To combat nematodes when growing vegetables and champignons, methods have been developed for the use of biological products (preliminarily called “nematophagocide”), which are a mass of mycelium and spores combined with nutrient substrates: corn chaff, straw-manure composts and granules, a mixture of peat and straw, sunflower husk, etc. The biological product is obtained in two stages. First, a mother culture is grown in flasks on grain or a nutrient medium with the addition of agar-agar. Then it is used to sow the substrate in 2-3 liter glass jars. For example, when growing cucumbers, dried straw-manure compost biological product is applied twice at 300 g/m2 (at low humidity, for example, 58–60%, the dose is tripled). Before sowing the seeds, the biological product is evenly distributed over the surface, which is then dug up to a depth of 15–20 cm. When applied again (after 15–35 days), the biological product is embedded in the soil to a depth of 10–15 cm. In the same dose, a mixture of compost and fungus can be used for hilling , i.e. falling asleep at the bottom of the stem. This technique stimulates the formation of adventitious roots and extends the life of the plant. If the drug is prepared on sunflower husks, the technology for applying it to the soil is different: the first time is applied two weeks before planting the seedlings at a dose of 100–150 g/m2, the second time is 5–10 g in the hole during planting. The biological product can also be applied to developing plants. In this case, it is embedded in the furrows at the rate of 100–150 g/m2.

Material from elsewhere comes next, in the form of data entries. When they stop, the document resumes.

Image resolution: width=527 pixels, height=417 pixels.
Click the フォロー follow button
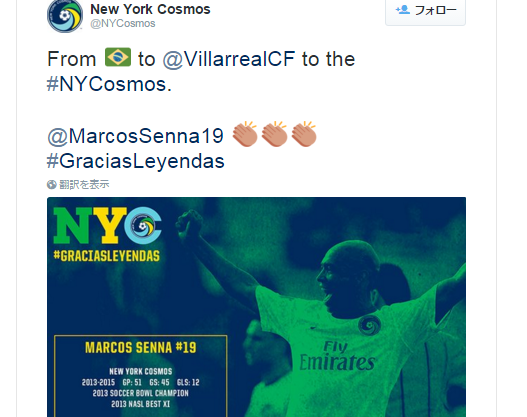425,11
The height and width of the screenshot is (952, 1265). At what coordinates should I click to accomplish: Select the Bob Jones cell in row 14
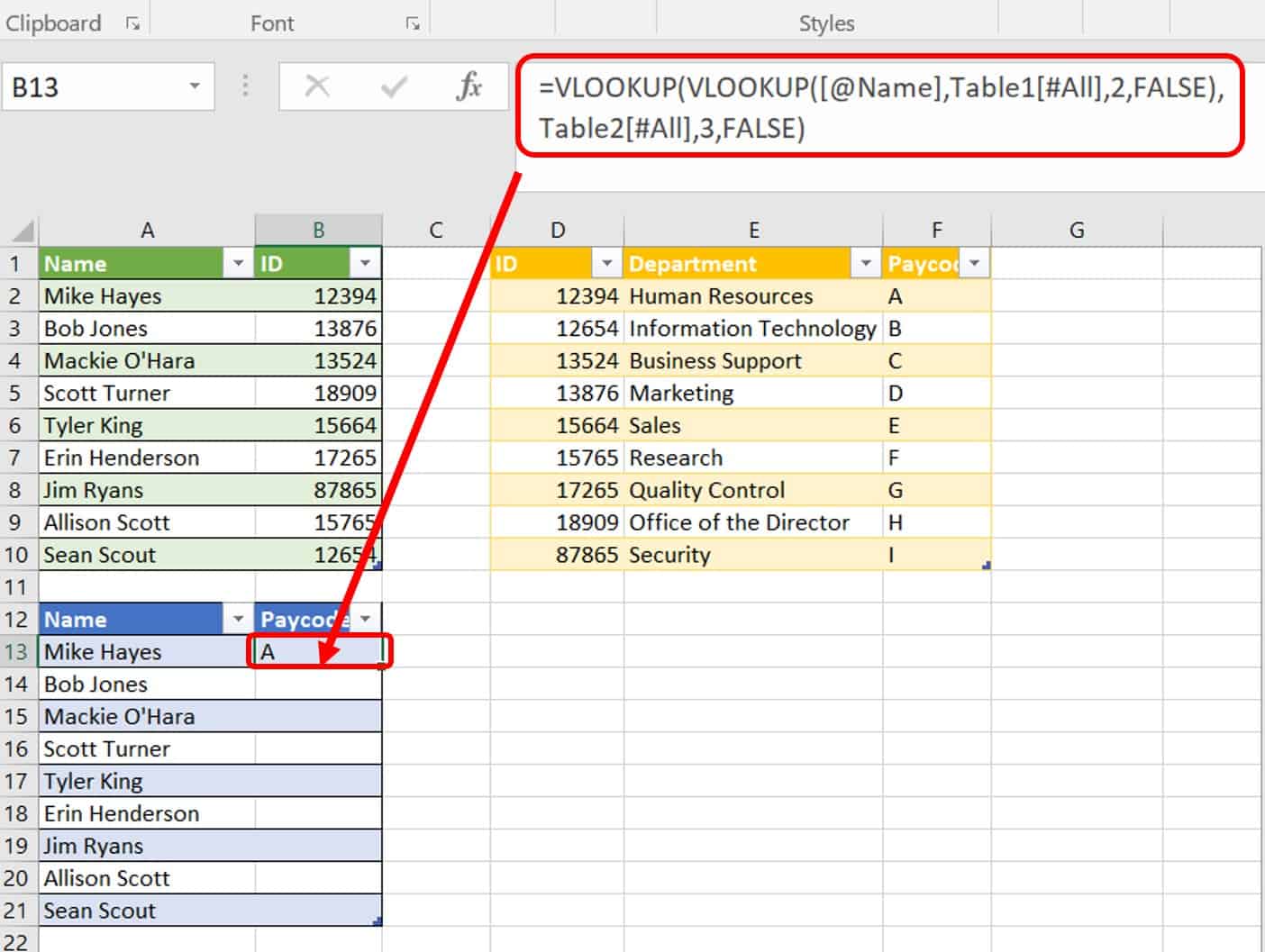click(x=147, y=685)
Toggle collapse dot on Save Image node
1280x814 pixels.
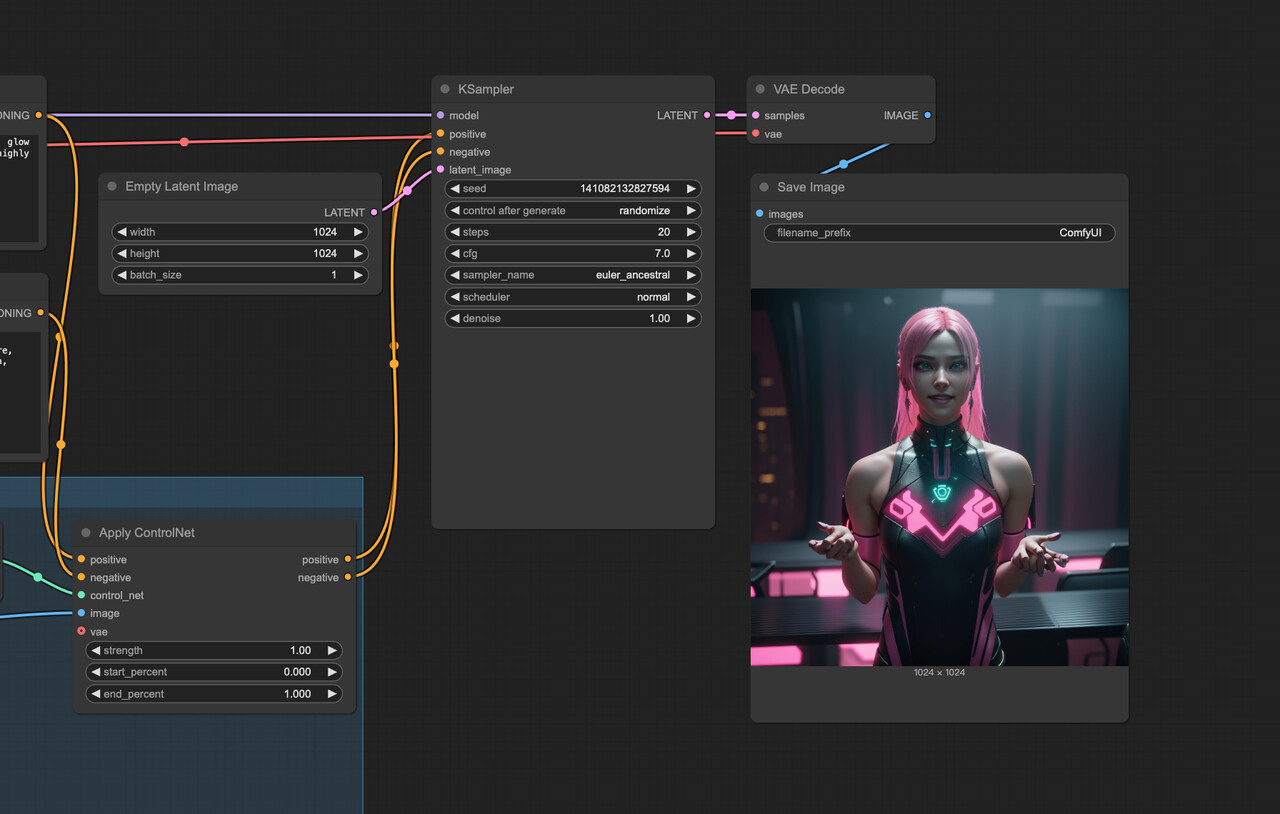coord(764,187)
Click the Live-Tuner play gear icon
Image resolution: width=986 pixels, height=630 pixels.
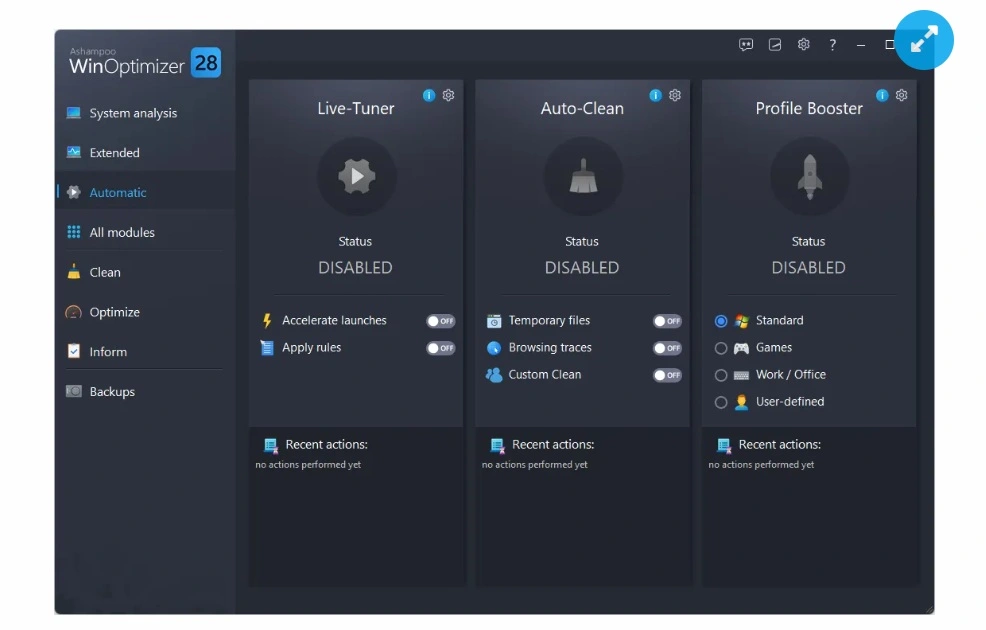click(356, 177)
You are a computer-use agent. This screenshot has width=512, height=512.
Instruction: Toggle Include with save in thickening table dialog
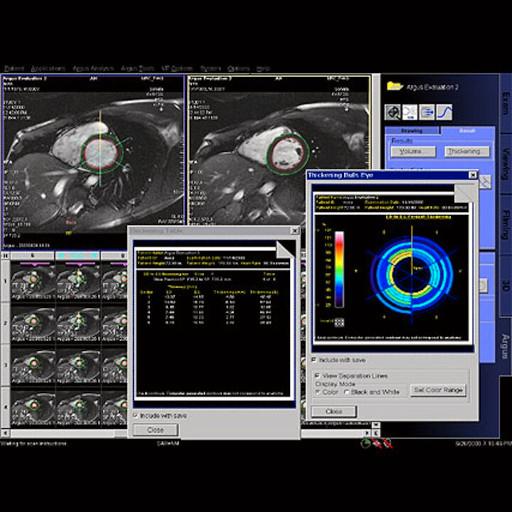click(x=135, y=415)
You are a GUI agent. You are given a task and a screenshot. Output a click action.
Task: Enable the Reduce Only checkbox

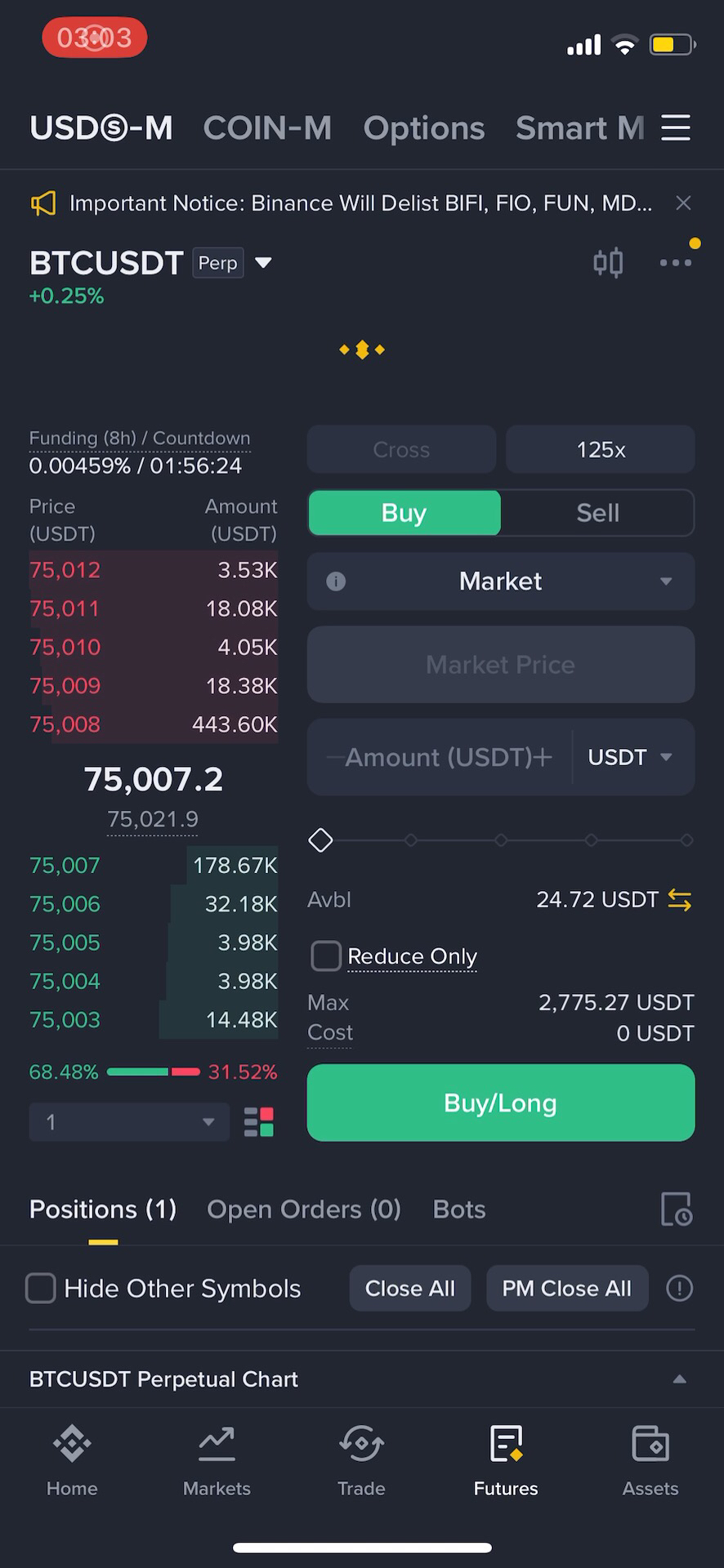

According to the All-Union Institute of Helminthology named after. K.I. Scriabin, the safety of the cucumber harvest using this biomethod can reach 100%. With a one-time application of a biological product on sunflower husks two weeks before planting, the incidence of root-knot nematodes, according to the All-Russia Research Institute biological methods plant protection, decreased by 30–35%, with prolonged application to seedlings - up to 30%. Accordingly, the intensity of damage to the root system decreased. In the case of champignons, a biological product grown on straw-manure compost and having a moisture content of 58–60% is used at a dose of 300 g/m2. First, a biological product is introduced into the hole, and the seed mycelium of champignons in the same dose is added on top. The use of predatory mushrooms when growing champignons increased the yield of fruiting bodies by an average of 33%. This biological product was tested by the All-Russian Research Institute of Nature Conservation and Reserve Affairs together with the All-Russian Scientific Research Institute molecular biology and the All-Russian Research Institute of Biological Methods of Plant Protection in the Belaya Dacha greenhouse complex and the subsidiary farm of the Levkovo boarding house.